Passage given:
——
# spartantool vs ridgid on camera and locator



## Affordable (May 22, 2012)

ok guys i just purchased the new sparvision 200 and now im trying to upgrade from the 415R to the newest version of spartan accuview .. so my question is should i get a accuview locator from spartan or should i get the navitrack scout from ridgid .. ppl with navitrack scout or spartan locators please respond.. thanks....


----------



## bulldozer (Jan 11, 2009)

We have four spartan cameras and use the lf-2000. Rigid makes an excellent locator but I still believe any tool is as good as the operator. Everyone has their preference but I believe they are pretty much the same.


----------



## buffaloPlumber (Jun 26, 2012)

I currently use the spartan 415r daily. Both of my cameras are ridgid and location is easy and accurate every time. I've used the spartan and nuvi trac side by side and find no real difference between the two other than the spartan being easier to read on the screen esp. On sunny days.

The only downfall of the 415r is the ability to use ridgid brick transmitters. The 415r will not locate 8hz. Just 33 and 64 I believe.

If the majority of use is for sonde detection/location than I wouldn't upgrade.

Hope this is somewhat helpful.


----------



## Affordable (May 22, 2012)

ya even the new locator they have witch im lookin into is 512/65/60/50 Hertz operating mode.
——
Things to do:
1) In the forum thread comparing Spartan and Ridgid locators, translate this sentence into Spanish: "Rigid makes an excellent locator but I still believe any tool is as good as the operator."
2) Shorten the paragraph of the Spartan and Ridgid locator thread that begins "I currently use the spartan 415r daily," and keep its main facts.
3) Resume the forum thread comparing Spartan and Ridgid locators, starting after its last post.
The listing after this thread isn't needed for anything here.
——
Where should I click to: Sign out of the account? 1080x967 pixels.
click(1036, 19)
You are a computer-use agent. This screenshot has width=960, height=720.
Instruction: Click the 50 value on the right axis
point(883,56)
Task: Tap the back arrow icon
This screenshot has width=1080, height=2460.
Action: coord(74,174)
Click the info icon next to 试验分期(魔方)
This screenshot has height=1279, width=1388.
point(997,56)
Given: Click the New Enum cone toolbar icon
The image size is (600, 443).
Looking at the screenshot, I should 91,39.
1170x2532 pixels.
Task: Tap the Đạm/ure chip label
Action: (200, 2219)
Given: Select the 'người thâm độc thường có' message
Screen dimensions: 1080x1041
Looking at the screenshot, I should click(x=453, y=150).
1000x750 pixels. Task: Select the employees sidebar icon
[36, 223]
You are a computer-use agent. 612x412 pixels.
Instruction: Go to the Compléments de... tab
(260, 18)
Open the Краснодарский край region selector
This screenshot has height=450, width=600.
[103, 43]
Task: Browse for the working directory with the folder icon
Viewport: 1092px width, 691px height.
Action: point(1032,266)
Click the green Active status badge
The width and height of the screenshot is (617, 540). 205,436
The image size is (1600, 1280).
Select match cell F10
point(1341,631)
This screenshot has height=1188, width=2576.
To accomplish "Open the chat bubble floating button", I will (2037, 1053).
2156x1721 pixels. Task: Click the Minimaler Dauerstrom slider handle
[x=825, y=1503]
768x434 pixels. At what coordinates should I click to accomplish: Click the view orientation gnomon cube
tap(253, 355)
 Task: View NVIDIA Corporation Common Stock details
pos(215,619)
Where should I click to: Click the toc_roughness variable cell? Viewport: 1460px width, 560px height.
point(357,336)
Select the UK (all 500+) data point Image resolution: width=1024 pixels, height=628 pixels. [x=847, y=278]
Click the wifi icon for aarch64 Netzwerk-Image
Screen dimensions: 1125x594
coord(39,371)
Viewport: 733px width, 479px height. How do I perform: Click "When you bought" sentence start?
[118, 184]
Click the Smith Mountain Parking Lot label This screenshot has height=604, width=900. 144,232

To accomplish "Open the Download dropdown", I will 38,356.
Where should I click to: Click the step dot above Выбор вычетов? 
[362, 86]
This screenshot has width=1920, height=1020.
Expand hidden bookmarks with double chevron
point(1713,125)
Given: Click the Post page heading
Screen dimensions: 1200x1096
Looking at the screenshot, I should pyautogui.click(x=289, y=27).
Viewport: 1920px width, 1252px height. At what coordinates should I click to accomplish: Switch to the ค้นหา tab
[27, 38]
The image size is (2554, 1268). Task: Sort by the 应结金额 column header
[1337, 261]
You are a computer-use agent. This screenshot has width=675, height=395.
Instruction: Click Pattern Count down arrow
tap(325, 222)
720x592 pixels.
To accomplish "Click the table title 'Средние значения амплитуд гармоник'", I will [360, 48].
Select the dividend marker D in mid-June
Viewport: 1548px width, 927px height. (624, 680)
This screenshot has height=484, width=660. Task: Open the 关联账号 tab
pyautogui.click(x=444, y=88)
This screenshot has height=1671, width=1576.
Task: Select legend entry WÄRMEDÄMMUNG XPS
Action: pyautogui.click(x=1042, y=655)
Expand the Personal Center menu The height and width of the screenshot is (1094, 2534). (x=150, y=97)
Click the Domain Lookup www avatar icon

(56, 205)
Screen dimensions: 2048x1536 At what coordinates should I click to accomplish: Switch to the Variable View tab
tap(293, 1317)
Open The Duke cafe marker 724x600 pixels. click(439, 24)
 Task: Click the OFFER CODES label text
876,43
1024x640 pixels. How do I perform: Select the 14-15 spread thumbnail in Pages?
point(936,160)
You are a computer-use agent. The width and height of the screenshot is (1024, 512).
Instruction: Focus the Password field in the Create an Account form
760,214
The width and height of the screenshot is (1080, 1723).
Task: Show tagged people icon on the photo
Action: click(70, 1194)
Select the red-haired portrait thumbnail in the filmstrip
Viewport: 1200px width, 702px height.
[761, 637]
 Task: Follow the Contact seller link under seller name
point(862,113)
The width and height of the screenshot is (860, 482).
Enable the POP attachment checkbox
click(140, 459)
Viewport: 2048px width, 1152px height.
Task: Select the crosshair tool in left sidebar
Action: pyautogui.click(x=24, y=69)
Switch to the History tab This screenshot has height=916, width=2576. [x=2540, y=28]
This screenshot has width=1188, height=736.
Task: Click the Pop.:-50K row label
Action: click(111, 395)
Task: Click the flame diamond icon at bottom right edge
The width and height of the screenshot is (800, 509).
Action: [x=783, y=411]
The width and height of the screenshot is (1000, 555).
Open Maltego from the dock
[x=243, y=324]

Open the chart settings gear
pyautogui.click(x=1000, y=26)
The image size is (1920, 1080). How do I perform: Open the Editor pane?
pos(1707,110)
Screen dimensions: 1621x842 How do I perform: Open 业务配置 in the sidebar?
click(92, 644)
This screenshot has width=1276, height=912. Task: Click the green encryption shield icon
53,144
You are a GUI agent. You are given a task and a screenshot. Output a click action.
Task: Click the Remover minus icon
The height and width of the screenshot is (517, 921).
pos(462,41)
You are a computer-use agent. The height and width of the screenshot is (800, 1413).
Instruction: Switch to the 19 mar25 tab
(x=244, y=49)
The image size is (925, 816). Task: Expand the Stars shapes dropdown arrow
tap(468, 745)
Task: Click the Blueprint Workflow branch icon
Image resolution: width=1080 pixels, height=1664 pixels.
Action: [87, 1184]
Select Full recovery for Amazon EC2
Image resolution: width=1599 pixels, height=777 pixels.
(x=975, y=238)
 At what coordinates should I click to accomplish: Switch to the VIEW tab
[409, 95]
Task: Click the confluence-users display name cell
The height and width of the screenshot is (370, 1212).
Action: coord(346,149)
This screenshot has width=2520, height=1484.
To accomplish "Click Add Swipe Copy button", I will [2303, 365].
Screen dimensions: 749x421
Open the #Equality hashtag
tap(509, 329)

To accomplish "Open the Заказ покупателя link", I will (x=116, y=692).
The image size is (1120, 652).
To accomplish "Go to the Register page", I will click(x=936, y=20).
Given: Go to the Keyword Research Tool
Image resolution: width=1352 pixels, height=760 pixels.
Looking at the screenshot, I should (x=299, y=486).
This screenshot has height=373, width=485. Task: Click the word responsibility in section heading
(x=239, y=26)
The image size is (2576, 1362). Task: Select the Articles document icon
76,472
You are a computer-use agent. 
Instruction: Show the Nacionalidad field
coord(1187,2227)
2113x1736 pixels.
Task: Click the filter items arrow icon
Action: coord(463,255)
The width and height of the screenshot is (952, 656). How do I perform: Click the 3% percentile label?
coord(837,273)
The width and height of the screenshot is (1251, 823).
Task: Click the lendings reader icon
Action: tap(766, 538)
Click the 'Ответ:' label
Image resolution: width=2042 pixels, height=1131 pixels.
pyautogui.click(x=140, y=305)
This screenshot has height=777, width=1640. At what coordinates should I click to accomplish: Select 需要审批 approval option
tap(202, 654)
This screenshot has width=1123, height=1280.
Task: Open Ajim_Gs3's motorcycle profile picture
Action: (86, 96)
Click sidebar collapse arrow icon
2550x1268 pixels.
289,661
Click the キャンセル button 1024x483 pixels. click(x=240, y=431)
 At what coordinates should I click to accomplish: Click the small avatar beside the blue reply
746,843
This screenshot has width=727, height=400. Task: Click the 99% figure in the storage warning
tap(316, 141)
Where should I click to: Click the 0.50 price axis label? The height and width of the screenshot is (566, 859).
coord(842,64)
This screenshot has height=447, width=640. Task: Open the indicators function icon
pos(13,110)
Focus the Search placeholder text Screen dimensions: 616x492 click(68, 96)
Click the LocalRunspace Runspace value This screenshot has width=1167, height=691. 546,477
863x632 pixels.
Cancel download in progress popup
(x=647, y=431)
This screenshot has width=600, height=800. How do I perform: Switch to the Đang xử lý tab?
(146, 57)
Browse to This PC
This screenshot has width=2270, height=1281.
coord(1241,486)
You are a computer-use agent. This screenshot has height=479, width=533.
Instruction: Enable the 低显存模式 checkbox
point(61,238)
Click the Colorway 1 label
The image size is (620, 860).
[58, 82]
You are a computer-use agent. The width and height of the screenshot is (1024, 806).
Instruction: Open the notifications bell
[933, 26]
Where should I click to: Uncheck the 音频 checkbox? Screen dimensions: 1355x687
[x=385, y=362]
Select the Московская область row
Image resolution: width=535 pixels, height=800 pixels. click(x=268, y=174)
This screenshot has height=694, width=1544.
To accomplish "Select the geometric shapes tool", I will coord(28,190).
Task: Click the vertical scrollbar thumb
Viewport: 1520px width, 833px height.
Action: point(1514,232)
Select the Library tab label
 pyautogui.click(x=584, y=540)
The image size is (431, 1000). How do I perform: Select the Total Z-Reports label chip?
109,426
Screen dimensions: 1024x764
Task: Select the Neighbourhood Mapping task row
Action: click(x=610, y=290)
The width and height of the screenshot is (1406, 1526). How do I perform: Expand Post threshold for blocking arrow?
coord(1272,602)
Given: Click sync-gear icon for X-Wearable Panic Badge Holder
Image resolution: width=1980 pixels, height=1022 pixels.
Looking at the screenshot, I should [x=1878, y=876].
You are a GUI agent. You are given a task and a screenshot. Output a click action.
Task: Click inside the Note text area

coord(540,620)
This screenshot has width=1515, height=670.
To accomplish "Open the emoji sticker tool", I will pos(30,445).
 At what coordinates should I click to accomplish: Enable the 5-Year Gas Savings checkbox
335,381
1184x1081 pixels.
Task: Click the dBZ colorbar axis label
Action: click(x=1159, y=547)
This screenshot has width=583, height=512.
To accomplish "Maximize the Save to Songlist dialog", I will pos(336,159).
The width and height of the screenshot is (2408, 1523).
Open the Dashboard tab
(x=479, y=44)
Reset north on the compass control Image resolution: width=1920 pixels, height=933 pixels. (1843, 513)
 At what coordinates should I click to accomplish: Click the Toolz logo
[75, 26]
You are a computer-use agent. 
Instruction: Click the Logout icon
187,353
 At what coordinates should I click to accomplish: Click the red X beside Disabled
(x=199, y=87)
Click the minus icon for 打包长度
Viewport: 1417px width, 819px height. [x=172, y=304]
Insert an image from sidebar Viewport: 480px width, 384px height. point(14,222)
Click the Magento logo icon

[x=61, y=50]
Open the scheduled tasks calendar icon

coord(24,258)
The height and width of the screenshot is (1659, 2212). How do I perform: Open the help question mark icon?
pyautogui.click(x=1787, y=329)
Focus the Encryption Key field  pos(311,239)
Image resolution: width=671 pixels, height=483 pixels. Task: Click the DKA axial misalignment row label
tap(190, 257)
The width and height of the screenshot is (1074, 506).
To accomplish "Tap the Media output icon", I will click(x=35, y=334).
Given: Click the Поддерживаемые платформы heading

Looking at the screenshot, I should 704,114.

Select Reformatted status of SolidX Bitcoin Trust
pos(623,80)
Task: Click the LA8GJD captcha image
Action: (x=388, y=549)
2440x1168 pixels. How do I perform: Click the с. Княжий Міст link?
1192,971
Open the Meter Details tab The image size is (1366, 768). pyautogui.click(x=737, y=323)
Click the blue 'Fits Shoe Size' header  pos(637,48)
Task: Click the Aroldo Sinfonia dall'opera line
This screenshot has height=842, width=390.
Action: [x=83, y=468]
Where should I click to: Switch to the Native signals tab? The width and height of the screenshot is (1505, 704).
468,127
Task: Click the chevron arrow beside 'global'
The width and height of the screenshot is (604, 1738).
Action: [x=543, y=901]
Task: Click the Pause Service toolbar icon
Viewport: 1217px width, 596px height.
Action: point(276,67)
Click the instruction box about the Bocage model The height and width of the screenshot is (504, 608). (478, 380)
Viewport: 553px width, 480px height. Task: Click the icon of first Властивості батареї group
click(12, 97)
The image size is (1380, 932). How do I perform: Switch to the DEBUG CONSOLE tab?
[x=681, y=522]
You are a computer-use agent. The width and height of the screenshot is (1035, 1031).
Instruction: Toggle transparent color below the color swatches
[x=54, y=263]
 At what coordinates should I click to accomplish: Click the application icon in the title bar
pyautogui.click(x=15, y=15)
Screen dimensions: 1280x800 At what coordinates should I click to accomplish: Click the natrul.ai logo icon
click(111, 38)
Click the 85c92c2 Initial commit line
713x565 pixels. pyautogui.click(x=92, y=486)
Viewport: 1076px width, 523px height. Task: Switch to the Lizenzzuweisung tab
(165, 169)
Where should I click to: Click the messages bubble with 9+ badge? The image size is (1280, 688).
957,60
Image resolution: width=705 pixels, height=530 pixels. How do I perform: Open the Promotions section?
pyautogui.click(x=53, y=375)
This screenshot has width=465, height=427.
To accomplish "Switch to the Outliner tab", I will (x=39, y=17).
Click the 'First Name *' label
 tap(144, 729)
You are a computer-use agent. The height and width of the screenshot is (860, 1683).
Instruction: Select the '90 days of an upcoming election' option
——
Final results:
1) Rigid fabrica un localizador excelente, pero sigo creyendo que cualquier herramienta es tan buena como quien la maneja.

2) The writer uses a Spartan 415r every day with two Ridgid cameras, and locating is always easy and accurate. Compared side by side with the "nuvi trac," the only real difference is that the Spartan screen is easier to read, especially on sunny days.

3)
http://www.spartantool.com/accuview-locator-with-case-products-18.php?page_id=175

and this is the camera

http://www.spartantool.com/sparvision-200-products-4099.php?page_id=175


----------



## buffaloPlumber (Jun 26, 2012)

The only camera system that is worth buying is a ridgid. Everything else is second best inc spartan.


----------



## Affordable (May 22, 2012)

buffaloPlumber said:


> The only camera system that is worth buying is a ridgid. Everything else is second best inc spartan.


i have to disagree.. i didnt like my see snake i had before.. and alot of cameras by ridgid are still out of date.. if u ask me.. but.. hey we all got our own taste.. thanks for the feed back buffaloplumber


----------



## bulldozer (Jan 11, 2009)

I disagree also. I have both. R idgid and spartan and a couple of eels. There all pretty much the same.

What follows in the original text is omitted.